Hoje o tema motiva inúmeras trocas de relatos sobre a prática, sobretudo no mundo virtual de sites e blogs. O mais conhecido desses sites é o chamado Virundum (www.virundum.com).
No universo virundum, o homem de Mesmo que seja eu, aquele que a musa de Erasmo Carlos deve chamar de seu, acaba denominado: "um homem para chamar Dirceu".
Noite do prazer, música de Claúdio Zoli: "Na madrugada/ rolando um blues/tocando B. B. King sem parar", virou: "trocando de biquini sem parar".
Em Nossos pais, Belchior escreveu: "mas é você que ama o passado e que não vê que o novo sempre vem". Na versão virundum: "Mas é você que é mal passado e que não vê".

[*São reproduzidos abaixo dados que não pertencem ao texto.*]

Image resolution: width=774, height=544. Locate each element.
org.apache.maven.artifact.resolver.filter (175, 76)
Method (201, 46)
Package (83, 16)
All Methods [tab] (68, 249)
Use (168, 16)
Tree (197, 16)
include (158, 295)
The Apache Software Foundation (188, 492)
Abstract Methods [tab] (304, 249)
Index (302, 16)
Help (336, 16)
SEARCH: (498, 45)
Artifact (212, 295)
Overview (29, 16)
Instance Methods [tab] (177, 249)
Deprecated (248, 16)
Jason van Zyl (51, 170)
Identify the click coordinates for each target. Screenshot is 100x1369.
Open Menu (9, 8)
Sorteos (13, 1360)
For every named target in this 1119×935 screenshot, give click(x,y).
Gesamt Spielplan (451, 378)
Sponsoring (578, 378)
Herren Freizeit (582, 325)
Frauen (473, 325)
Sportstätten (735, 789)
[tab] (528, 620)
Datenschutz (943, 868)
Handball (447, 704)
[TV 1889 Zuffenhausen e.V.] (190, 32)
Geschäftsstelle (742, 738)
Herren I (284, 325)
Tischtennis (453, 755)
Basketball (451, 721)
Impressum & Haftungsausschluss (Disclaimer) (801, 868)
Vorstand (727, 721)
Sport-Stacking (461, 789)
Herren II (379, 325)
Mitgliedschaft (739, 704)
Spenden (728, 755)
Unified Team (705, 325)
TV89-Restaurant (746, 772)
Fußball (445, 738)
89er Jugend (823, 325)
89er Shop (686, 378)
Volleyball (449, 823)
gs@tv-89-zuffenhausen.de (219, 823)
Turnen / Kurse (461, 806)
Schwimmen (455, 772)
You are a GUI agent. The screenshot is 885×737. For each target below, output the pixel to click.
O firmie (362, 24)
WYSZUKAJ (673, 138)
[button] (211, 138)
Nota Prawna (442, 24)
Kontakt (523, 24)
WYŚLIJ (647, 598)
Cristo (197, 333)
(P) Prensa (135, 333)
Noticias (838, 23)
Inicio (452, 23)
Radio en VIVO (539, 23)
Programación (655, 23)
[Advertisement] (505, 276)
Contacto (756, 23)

A música Alagados, dos Paralamas do Sucesso, talvez seja uma das que concentre mais virunduns por versos rimados. No trecho "Alagados / Trenchtown/Favela da Maré", a localidade jamaicana de Trenchtown assume várias formas: "Cristal", "Tristão", "Trens estão", "Frestão", entre outras. E é comum a favela carioca a que se refere a letra ficar tingida: "Favela amarela". Em seguida, "A arte de viver da fé/ Só não se sabe fé em quê" ganha um tom mais otimista: "A arte de viver da pé / Só não se sabe pé de quê?"
É o universo paralelo do virundum.

(Retirado da Revista Língua Portuguesa - 2008).